Ezra is three and a half now; it feels like a long time since I was the mom of a newborn. So it's been fun to step back and think of ways in which is feels like old hat and ways in which it feels totally new.
Old hat: I never forgot nursing all the time and it taking forever
As if it had never happened to me before: the pain of beginning to breastfeed again. I didn't forget, but I DID NOT REMEMBER. Probably bc the horrors didn't even last a week.
Old hat: not leaving the house for days. Days. And having to find new times to do normal life things, like shower and put on deodorant.
Completely new: putting my newborn on a pillow in the bathroom because I can't trust my preschooler to not hug him to actual death.
Old hat: newborns are so tiny, but still pretty sturdy.
Never before would I have said Ezra was big, but over the course of a weekend (the one after which Judah was born), he must have grown a foot and like 20 pounds, because he is enormous now. He's still in the 20th percentile for 3 year olds, but apparently 3 year olds are huge.

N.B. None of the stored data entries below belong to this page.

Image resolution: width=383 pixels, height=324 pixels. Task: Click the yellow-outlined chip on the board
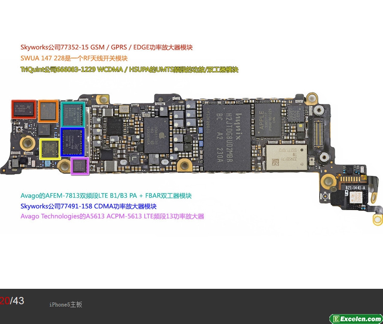point(50,149)
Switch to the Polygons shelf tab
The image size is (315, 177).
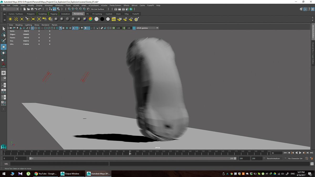(x=30, y=14)
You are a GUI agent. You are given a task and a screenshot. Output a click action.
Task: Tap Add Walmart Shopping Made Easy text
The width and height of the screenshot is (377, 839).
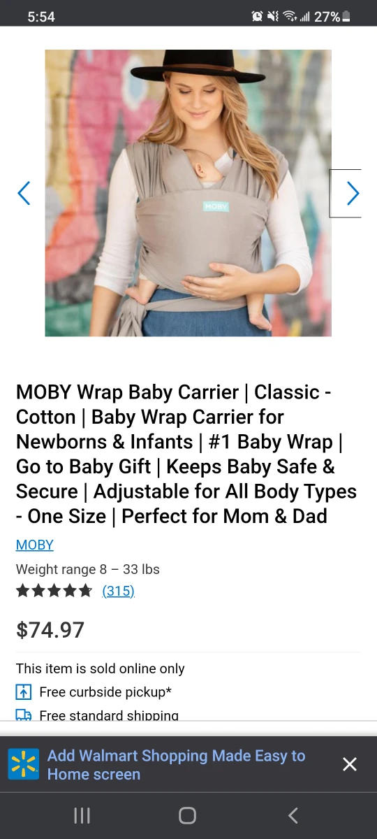tap(176, 765)
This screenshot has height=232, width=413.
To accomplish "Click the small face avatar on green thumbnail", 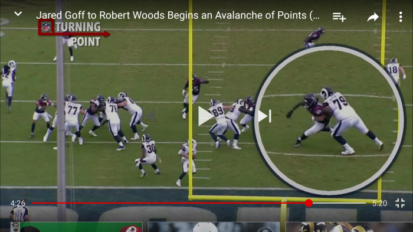I will click(x=15, y=227).
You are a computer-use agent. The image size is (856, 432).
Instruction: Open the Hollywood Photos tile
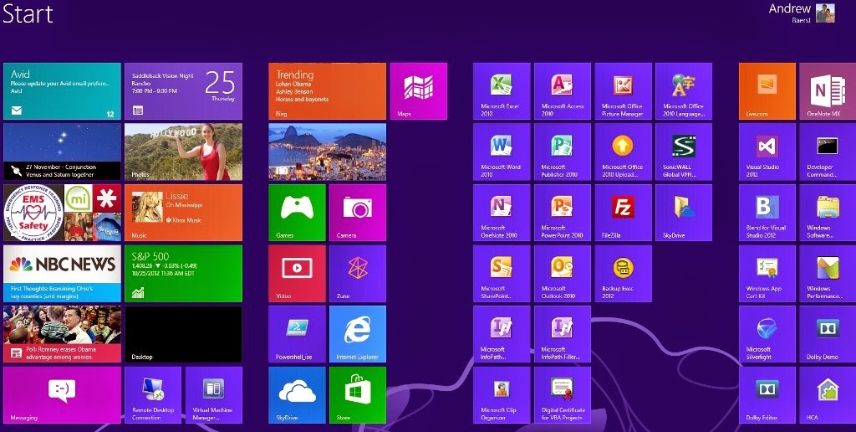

Old hat: no schedule, no routine, just the whims of an infant.
Bewilderingly new: why are you crying? Stop crying, please. Just fart or burp or poop and feel better. Or are you actually hungry? You don't even know, do you?
Old hat: new parent doting. [srsly tho, my baby's beautiful.]
All new: being super in love with Judah and still really focused on our adoption. Like, now that we can do something, let's get this thing done.
Part of that new parent Crazy is trying to make me feel guilty, like "why isn't Judah enough to focus on? He's going to be hurt forever because you weren't satisfied with him right now." No, Crazy, we're not playing these games this time. You can just shut up.